* BEGIN *
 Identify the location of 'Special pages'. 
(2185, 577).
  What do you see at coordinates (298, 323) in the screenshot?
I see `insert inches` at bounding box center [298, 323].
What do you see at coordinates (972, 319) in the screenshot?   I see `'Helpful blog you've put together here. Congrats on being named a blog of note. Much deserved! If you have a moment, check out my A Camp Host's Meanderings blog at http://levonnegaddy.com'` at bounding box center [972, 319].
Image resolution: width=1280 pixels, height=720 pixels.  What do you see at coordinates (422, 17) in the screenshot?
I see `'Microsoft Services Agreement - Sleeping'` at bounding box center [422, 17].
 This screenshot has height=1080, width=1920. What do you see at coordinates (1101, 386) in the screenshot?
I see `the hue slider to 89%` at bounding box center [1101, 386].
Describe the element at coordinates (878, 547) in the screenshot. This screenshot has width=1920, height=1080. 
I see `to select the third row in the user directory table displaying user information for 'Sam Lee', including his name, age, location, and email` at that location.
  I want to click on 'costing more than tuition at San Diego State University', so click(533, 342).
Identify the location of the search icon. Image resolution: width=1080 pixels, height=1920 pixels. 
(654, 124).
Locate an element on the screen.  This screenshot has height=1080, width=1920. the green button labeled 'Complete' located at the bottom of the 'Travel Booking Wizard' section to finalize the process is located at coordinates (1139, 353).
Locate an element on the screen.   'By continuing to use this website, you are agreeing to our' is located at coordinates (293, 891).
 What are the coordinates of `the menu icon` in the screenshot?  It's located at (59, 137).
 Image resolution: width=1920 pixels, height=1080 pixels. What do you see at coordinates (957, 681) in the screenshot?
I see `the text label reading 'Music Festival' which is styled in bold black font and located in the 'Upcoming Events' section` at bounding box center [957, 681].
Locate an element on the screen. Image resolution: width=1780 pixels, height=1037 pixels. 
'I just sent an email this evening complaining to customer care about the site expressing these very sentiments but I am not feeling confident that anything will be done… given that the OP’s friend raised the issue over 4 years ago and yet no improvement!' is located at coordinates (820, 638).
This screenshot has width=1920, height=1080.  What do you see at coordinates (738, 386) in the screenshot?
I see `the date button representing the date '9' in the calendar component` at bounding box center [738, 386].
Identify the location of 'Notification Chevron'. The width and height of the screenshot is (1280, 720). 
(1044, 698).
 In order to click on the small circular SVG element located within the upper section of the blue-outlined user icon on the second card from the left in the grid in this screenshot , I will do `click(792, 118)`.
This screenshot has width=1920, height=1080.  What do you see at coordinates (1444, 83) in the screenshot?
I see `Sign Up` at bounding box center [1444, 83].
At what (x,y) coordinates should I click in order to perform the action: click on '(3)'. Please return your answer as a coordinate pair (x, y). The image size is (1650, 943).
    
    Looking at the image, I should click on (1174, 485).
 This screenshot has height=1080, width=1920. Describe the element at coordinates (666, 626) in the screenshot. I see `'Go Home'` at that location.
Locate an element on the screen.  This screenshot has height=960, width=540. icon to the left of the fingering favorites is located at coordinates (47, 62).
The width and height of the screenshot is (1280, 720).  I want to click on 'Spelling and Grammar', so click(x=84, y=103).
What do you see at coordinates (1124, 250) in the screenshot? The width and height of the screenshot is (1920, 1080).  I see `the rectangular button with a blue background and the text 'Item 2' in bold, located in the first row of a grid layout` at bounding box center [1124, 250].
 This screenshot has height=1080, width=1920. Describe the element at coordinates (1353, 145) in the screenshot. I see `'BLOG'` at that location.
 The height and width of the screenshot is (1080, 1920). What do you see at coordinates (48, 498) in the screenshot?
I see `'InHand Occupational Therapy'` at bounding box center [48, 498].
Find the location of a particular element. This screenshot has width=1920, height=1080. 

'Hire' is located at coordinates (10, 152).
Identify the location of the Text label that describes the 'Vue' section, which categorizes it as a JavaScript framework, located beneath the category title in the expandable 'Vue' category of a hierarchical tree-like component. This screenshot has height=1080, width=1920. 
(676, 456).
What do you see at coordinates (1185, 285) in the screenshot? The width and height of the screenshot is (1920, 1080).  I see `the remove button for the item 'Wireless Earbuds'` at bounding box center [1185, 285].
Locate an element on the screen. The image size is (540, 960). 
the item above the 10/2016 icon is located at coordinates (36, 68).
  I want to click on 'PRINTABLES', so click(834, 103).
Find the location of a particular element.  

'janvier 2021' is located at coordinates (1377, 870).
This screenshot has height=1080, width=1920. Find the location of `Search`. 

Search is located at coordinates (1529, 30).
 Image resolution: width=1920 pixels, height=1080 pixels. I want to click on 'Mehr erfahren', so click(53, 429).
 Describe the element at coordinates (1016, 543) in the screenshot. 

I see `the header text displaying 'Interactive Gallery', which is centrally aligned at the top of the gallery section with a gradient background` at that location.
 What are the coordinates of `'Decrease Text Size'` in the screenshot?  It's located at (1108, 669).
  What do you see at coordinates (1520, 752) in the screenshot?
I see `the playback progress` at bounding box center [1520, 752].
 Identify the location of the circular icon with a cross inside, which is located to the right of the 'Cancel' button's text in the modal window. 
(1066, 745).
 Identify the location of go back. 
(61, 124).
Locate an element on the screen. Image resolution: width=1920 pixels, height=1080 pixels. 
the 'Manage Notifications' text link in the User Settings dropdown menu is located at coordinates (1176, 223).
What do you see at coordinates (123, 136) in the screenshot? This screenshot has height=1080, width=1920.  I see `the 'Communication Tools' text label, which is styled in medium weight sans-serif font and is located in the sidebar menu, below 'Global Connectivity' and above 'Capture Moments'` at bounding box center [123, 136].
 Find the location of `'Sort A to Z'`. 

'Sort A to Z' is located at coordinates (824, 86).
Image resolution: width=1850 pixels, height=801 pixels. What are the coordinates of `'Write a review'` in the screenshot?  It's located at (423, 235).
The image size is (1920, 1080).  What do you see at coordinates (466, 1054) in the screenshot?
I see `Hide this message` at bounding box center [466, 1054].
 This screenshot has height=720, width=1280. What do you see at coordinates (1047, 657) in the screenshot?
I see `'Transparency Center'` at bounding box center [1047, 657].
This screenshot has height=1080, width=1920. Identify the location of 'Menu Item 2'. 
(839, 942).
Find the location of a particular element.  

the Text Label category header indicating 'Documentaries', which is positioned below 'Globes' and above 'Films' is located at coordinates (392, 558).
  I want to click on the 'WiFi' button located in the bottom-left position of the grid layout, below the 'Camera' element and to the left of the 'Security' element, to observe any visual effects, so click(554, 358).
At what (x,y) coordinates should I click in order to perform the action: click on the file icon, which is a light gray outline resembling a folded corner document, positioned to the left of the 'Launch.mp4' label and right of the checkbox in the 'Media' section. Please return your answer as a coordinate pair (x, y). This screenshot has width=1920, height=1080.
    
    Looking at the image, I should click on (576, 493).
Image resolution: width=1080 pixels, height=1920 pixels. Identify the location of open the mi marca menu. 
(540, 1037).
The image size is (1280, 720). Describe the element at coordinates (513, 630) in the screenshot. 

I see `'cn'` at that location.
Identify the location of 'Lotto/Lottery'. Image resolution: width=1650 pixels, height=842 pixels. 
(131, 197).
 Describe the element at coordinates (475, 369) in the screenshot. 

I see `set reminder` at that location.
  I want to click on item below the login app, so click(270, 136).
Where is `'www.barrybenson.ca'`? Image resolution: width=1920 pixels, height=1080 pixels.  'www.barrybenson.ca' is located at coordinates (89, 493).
* END *
§ YOUR INSTRUCTIONS
Reproduce the material above, substituting "Find the position of" for every occurrence of "Identify the location of" and keeping everything else the same.

§ ANSWER
 Find the position of 'Special pages'. 
(2185, 577).
  What do you see at coordinates (298, 323) in the screenshot?
I see `insert inches` at bounding box center [298, 323].
What do you see at coordinates (972, 319) in the screenshot?   I see `'Helpful blog you've put together here. Congrats on being named a blog of note. Much deserved! If you have a moment, check out my A Camp Host's Meanderings blog at http://levonnegaddy.com'` at bounding box center [972, 319].
Image resolution: width=1280 pixels, height=720 pixels.  What do you see at coordinates (422, 17) in the screenshot?
I see `'Microsoft Services Agreement - Sleeping'` at bounding box center [422, 17].
 This screenshot has height=1080, width=1920. What do you see at coordinates (1101, 386) in the screenshot?
I see `the hue slider to 89%` at bounding box center [1101, 386].
Describe the element at coordinates (878, 547) in the screenshot. This screenshot has width=1920, height=1080. 
I see `to select the third row in the user directory table displaying user information for 'Sam Lee', including his name, age, location, and email` at that location.
  I want to click on 'costing more than tuition at San Diego State University', so click(533, 342).
Find the position of the search icon. Image resolution: width=1080 pixels, height=1920 pixels. 
(654, 124).
Locate an element on the screen.  This screenshot has height=1080, width=1920. the green button labeled 'Complete' located at the bottom of the 'Travel Booking Wizard' section to finalize the process is located at coordinates (1139, 353).
Locate an element on the screen.   'By continuing to use this website, you are agreeing to our' is located at coordinates (293, 891).
 What are the coordinates of `the menu icon` in the screenshot?  It's located at (59, 137).
 Image resolution: width=1920 pixels, height=1080 pixels. What do you see at coordinates (957, 681) in the screenshot?
I see `the text label reading 'Music Festival' which is styled in bold black font and located in the 'Upcoming Events' section` at bounding box center [957, 681].
Locate an element on the screen. Image resolution: width=1780 pixels, height=1037 pixels. 
'I just sent an email this evening complaining to customer care about the site expressing these very sentiments but I am not feeling confident that anything will be done… given that the OP’s friend raised the issue over 4 years ago and yet no improvement!' is located at coordinates (820, 638).
This screenshot has width=1920, height=1080.  What do you see at coordinates (738, 386) in the screenshot?
I see `the date button representing the date '9' in the calendar component` at bounding box center [738, 386].
Find the position of 'Notification Chevron'. The width and height of the screenshot is (1280, 720). 
(1044, 698).
 In order to click on the small circular SVG element located within the upper section of the blue-outlined user icon on the second card from the left in the grid in this screenshot , I will do `click(792, 118)`.
This screenshot has width=1920, height=1080.  What do you see at coordinates (1444, 83) in the screenshot?
I see `Sign Up` at bounding box center [1444, 83].
At what (x,y) coordinates should I click in order to perform the action: click on '(3)'. Please return your answer as a coordinate pair (x, y). The image size is (1650, 943).
    
    Looking at the image, I should click on (1174, 485).
 This screenshot has height=1080, width=1920. Describe the element at coordinates (666, 626) in the screenshot. I see `'Go Home'` at that location.
Locate an element on the screen.  This screenshot has height=960, width=540. icon to the left of the fingering favorites is located at coordinates (47, 62).
The width and height of the screenshot is (1280, 720).  I want to click on 'Spelling and Grammar', so click(x=84, y=103).
What do you see at coordinates (1124, 250) in the screenshot? The width and height of the screenshot is (1920, 1080).  I see `the rectangular button with a blue background and the text 'Item 2' in bold, located in the first row of a grid layout` at bounding box center [1124, 250].
 This screenshot has height=1080, width=1920. Describe the element at coordinates (1353, 145) in the screenshot. I see `'BLOG'` at that location.
 The height and width of the screenshot is (1080, 1920). What do you see at coordinates (48, 498) in the screenshot?
I see `'InHand Occupational Therapy'` at bounding box center [48, 498].
Find the location of a particular element. This screenshot has width=1920, height=1080. 

'Hire' is located at coordinates (10, 152).
Find the position of the Text label that describes the 'Vue' section, which categorizes it as a JavaScript framework, located beneath the category title in the expandable 'Vue' category of a hierarchical tree-like component. This screenshot has height=1080, width=1920. 
(676, 456).
What do you see at coordinates (1185, 285) in the screenshot? The width and height of the screenshot is (1920, 1080).  I see `the remove button for the item 'Wireless Earbuds'` at bounding box center [1185, 285].
Locate an element on the screen. The image size is (540, 960). 
the item above the 10/2016 icon is located at coordinates (36, 68).
  I want to click on 'PRINTABLES', so click(834, 103).
Find the location of a particular element.  

'janvier 2021' is located at coordinates (1377, 870).
This screenshot has height=1080, width=1920. Find the location of `Search`. 

Search is located at coordinates (1529, 30).
 Image resolution: width=1920 pixels, height=1080 pixels. I want to click on 'Mehr erfahren', so click(53, 429).
 Describe the element at coordinates (1016, 543) in the screenshot. 

I see `the header text displaying 'Interactive Gallery', which is centrally aligned at the top of the gallery section with a gradient background` at that location.
 What are the coordinates of `'Decrease Text Size'` in the screenshot?  It's located at (1108, 669).
  What do you see at coordinates (1520, 752) in the screenshot?
I see `the playback progress` at bounding box center [1520, 752].
 Find the position of the circular icon with a cross inside, which is located to the right of the 'Cancel' button's text in the modal window. 
(1066, 745).
 Find the position of go back. 
(61, 124).
Locate an element on the screen. Image resolution: width=1920 pixels, height=1080 pixels. 
the 'Manage Notifications' text link in the User Settings dropdown menu is located at coordinates (1176, 223).
What do you see at coordinates (123, 136) in the screenshot? This screenshot has height=1080, width=1920.  I see `the 'Communication Tools' text label, which is styled in medium weight sans-serif font and is located in the sidebar menu, below 'Global Connectivity' and above 'Capture Moments'` at bounding box center [123, 136].
 Find the location of `'Sort A to Z'`. 

'Sort A to Z' is located at coordinates (824, 86).
Image resolution: width=1850 pixels, height=801 pixels. What are the coordinates of `'Write a review'` in the screenshot?  It's located at (423, 235).
The image size is (1920, 1080).  What do you see at coordinates (466, 1054) in the screenshot?
I see `Hide this message` at bounding box center [466, 1054].
 This screenshot has height=720, width=1280. What do you see at coordinates (1047, 657) in the screenshot?
I see `'Transparency Center'` at bounding box center [1047, 657].
This screenshot has height=1080, width=1920. Find the position of 'Menu Item 2'. 
(839, 942).
Find the location of a particular element.  

the Text Label category header indicating 'Documentaries', which is positioned below 'Globes' and above 'Films' is located at coordinates (392, 558).
  I want to click on the 'WiFi' button located in the bottom-left position of the grid layout, below the 'Camera' element and to the left of the 'Security' element, to observe any visual effects, so click(554, 358).
At what (x,y) coordinates should I click in order to perform the action: click on the file icon, which is a light gray outline resembling a folded corner document, positioned to the left of the 'Launch.mp4' label and right of the checkbox in the 'Media' section. Please return your answer as a coordinate pair (x, y). This screenshot has width=1920, height=1080.
    
    Looking at the image, I should click on (576, 493).
Image resolution: width=1080 pixels, height=1920 pixels. Find the position of open the mi marca menu. 
(540, 1037).
The image size is (1280, 720). Describe the element at coordinates (513, 630) in the screenshot. 

I see `'cn'` at that location.
Find the position of 'Lotto/Lottery'. Image resolution: width=1650 pixels, height=842 pixels. 
(131, 197).
 Describe the element at coordinates (475, 369) in the screenshot. 

I see `set reminder` at that location.
  I want to click on item below the login app, so click(270, 136).
Where is `'www.barrybenson.ca'`? Image resolution: width=1920 pixels, height=1080 pixels.  'www.barrybenson.ca' is located at coordinates (89, 493).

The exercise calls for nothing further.